処女作。灰皿。球形は作者の手の感覚のみを頼りにした作為の無いフォルムである。上部の穴は球の完成後破り取られたものであり、釉薬の色彩と共に、球と言う形に凹凸、完成後の偶然性を持たせている。灰で僅かに黒ずんだ現在のこの作品からは、自然そのものから取り出された土の一部として土の持つ、むせ返るような熱さや、しっとりとしたひんやりとした冷たさが匂い立つよう。すばらしい作品である。

2000年夏制作

花器。唯一であるが、単純な幾何学形体を組み合わせた作品。長方形の土の板を筒状に貼り合わせた。互い違いに連続する板の辺は一本の竹の節々を連想させる。母のために制作された作品であるが、僅かに撓り上へと伸びるその竹のようなしなやかさ、 力強さは、女手一つで家庭を支えてきた母の強さを表しているのかもしれない。また必然的な工程によって疑似の自然を表現することで、完全な自然の美へは到底到達できない人間のジレンマ、あるいはその自然への畏怖を感じる。すばらしい作品である。

2001年夏制作

コーヒーカップ。実際にコーヒーを入れコーヒーを飲むことを一番の念頭において制作された作品。陶器制作において素焼き、本焼きと通常二度の焼きがあるが、その工程の際、元の形から一割弱縮む。そして湿度、気温、空気の微妙な流れ方などでまた僅かにその値も変わってくる。そのことを踏まえ、何度も取っ手に指を出し入れし、計算し、使いやすい形を追い求めた。

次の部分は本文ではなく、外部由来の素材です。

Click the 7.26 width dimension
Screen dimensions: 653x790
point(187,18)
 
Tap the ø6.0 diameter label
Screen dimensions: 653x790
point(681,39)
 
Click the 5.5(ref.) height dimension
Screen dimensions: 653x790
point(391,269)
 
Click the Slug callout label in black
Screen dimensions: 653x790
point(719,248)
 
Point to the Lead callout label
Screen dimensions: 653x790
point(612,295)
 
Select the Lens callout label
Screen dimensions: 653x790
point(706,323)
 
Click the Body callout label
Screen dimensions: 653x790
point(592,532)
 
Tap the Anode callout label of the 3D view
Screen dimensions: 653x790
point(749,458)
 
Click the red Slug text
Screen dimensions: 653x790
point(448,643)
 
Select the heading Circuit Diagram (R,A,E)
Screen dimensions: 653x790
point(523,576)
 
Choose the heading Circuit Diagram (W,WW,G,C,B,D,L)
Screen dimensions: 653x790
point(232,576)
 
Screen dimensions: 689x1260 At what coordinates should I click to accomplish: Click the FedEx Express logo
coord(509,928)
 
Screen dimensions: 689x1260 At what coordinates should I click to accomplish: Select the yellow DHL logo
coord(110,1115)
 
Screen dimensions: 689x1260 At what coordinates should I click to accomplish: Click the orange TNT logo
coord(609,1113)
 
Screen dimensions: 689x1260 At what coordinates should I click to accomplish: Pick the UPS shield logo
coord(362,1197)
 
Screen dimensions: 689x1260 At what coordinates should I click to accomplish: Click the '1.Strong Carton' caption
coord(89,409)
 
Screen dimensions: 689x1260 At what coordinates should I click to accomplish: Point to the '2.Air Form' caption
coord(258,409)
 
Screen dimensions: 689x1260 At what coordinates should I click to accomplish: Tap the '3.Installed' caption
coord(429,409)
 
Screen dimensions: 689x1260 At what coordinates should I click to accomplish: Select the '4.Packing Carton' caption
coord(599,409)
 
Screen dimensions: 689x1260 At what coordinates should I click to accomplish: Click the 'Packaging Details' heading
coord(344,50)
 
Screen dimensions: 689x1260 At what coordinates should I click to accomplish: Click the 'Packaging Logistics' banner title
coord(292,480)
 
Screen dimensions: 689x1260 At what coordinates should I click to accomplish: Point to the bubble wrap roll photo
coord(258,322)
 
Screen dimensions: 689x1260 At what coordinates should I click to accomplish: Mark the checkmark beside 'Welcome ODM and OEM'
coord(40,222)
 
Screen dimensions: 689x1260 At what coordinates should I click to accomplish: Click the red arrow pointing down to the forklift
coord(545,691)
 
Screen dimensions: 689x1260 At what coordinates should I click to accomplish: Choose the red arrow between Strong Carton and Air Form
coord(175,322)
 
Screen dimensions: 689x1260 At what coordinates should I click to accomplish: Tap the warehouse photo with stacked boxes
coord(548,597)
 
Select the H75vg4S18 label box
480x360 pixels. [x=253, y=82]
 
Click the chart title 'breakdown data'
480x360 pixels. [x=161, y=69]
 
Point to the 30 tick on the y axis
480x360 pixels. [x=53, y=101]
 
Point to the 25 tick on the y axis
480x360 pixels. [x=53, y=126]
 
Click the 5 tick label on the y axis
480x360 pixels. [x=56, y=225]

釉薬は中にコーヒー、無いしはコーヒーにミルクが入った時に最も映える色合いが出されている。その色はあるいはコーヒーという刺激物のもつ高揚感を気持ち良く消化させ、あるいはその香り、温かさ、落ちついた空間と安堵感を演出するのに申し分ない。作者自身、『あまりに持ち心地が良く自分でも驚いている』、と語る。『ホットで頼みます』と。すばらしい作品。